England v South Africa Four Test Series (6 July – 8 August)
The much-anticipated England v South Africa Test series begins this Thursday at the home of cricket, Lord’s. It’s England’s first series under new skipper, Joe Root. Previous captain, Alastair Cook, stepped down after their 4-0 away loss to India. Meanwhile, South Africa has returned to second on the Test rankings after winning their last four series.
This shapes to be a great series from a cricket betting and watching perspective.
There has been much conjecture about England’s batting line-up. They have gone with Keaton Jennings to open up with Cook. Cook has over 11,000 Test runs, while Jennings has 167. Without the burden of captaincy, Cook can concentrate on his own game. He is a patient batsman who makes the bowler bowl to him. Jennings made a hundred on debut against India last year, but his recent first-class form has been underwhelming, averaging 15 with the bat.
Gary Ballance is back in the side and will bat at three.

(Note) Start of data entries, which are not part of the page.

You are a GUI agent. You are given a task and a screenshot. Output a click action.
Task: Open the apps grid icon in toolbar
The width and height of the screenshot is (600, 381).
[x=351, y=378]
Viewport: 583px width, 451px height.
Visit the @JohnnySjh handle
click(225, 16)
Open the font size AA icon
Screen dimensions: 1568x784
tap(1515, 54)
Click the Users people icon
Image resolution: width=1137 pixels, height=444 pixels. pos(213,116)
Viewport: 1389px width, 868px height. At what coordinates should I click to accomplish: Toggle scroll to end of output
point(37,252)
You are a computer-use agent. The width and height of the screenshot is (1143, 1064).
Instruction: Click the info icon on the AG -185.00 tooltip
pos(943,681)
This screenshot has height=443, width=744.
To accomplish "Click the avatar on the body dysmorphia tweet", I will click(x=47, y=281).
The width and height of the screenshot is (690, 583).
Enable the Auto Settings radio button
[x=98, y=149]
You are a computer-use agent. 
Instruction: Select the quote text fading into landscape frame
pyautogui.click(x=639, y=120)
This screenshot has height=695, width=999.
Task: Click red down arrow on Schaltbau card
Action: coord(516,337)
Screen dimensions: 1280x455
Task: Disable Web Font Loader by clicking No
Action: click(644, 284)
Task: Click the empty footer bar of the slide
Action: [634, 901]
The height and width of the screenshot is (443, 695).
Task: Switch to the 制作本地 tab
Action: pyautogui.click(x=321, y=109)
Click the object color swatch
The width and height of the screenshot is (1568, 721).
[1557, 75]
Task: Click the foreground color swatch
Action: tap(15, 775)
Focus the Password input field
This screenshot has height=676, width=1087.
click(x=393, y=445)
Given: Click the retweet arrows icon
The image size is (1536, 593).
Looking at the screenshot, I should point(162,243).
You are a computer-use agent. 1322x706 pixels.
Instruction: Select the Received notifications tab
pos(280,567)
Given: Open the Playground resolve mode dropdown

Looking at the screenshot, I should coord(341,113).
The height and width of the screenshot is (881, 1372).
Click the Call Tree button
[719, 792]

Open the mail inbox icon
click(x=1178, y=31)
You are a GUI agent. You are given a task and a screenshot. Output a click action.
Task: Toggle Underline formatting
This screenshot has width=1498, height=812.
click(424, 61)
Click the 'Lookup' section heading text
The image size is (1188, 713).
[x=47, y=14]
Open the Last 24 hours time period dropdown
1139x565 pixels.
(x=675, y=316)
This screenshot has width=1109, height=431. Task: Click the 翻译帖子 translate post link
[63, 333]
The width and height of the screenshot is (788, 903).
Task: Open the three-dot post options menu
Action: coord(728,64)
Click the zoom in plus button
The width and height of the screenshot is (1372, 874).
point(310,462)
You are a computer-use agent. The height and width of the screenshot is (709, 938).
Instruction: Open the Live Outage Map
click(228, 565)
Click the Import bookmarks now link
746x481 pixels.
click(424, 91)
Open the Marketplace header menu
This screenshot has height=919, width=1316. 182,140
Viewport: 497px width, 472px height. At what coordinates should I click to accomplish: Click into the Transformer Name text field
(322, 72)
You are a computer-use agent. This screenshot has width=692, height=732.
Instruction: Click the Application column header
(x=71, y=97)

The Yorkshireman has been making plenty of county runs so he deserves his chance. Then it is Root and he is world-class. He averages nearly 53 at Test level and his scoring rate has significantly increased. He is the key to their middle order. Ben Stokes and wicketkeeper Jonny Bairstow round out the batting line-up. Stokes is a dependable all-rounder. His devastating 258 off 198 balls against South Africa last year was unbelievable. Unfortunately, his ongoing knee problems will limit his bowling.
Injuries to English bowlers have been all too common recently. Stuart Broad and James Anderson have led the attack for the best part of a decade but both have had interrupted preparations. They are important players as they swing the Duke ball and draw batsman into playing away from their body. Expect an English debutant or two to fill other positions throughout the series.
South Africa’s preparations haven’t exactly been smooth either. Faf du Plessis has withdrawn from the first Test team following ‘the difficult nature of the delivery’ of his first child last week. He captains the side, bats at four, averages in the mid-40s and can occupy the crease for long periods so he’ll certainly be missed.
Veteran batsman Hashim Amla averages a tick under fifty and has previously feasted on the Poms. The 34 year-old’s performances have dropped in the past twelve months, but he is still a crucial wicket. South Africa has a few uncapped players in their squad, but only Heino Kuhn has been a confirmed starter. He will open up alongside the gritty Dean Elgar.
JP Duminy and Temba Bavuma complete their middle order and they are followed by the damaging Quinton de Kock. The wicketkeeper-batsman averages over 50 and at the impressive strike-rate of 71.59. He can finish off an innings or change the course of a game by producing rear-guard performances.
Even though strike bowler Vernon Philander missed the final warm-up game, he should play at Lord’s. He can move the ball through the air or off the seam. His accuracy is sublime and his bowling average of 22.40 could improve in English conditions. Young gun Kagiso Rabada and experienced tall Morne Morkel will probably start as the frontline pace options.
The recent form line is slightly in England’s favour. They beat South Africa 2-1 in the preceding three-match One Day International series and T20 series. There is only so much you can take from the shorter formats of the game, especially with personnel changes, however, winning form is good form. South Africa has better recent Test results, even without the injured Dale Steyn and AB de Villiers, who is abstaining from Test cricket at the moment.
Winning away from home is always a tough ask. The high demands of all forms of the game means touring teams limit their preparation and the conditions are different all over the world. South Africa last played a Test in England in 2012. It was a successful campaign, but many of the current crop are not familiar with English conditions. The ball swings and moves for long periods, batsman’s techniques are constantly tested, and Broad and Anderson are great exponents of reverse swing.
What is in South Africa’s favour is a relatively settled line-up and healthy squad once du Plessis returns. There haven’t been too many changes throughout the last twelve months and players know their roles.
The final and possibly deciding factor is de Kock. If he gets going he can tear an attack apart and it effectively means South Africa has seven batsmen. On the other hand, if he can’t handle the moving ball, he leaves a huge gap in their line-up.